• _Dataset content_

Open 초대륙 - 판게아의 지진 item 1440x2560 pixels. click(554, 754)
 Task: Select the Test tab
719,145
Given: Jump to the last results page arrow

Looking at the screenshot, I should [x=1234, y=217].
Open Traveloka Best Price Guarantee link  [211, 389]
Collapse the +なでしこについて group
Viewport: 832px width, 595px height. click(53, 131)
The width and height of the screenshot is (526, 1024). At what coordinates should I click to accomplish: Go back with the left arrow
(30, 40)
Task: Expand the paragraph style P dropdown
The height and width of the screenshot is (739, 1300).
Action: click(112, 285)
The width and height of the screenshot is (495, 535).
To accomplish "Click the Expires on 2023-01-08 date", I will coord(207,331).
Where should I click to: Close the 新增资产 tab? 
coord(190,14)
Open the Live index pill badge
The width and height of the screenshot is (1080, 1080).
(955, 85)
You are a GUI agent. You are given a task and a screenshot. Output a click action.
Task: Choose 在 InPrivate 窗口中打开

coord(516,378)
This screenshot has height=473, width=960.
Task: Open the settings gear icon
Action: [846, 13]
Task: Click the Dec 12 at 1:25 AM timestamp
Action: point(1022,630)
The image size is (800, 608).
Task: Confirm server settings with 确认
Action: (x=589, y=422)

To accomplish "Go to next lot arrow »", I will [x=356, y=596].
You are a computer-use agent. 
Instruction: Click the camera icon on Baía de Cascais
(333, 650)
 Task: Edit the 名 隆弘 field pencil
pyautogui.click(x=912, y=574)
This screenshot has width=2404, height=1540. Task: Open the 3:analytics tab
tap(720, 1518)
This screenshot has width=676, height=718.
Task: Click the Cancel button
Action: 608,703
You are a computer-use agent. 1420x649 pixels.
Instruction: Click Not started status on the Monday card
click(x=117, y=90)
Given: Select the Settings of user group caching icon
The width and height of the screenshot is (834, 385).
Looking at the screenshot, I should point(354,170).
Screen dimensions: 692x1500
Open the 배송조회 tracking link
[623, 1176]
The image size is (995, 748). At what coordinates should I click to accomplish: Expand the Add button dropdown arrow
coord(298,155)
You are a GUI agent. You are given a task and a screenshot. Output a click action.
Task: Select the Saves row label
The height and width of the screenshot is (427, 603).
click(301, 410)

• _The problem_
Please give the number of lines in the material above that contain the string "computer", and nothing else.

• _Finished exercise_
2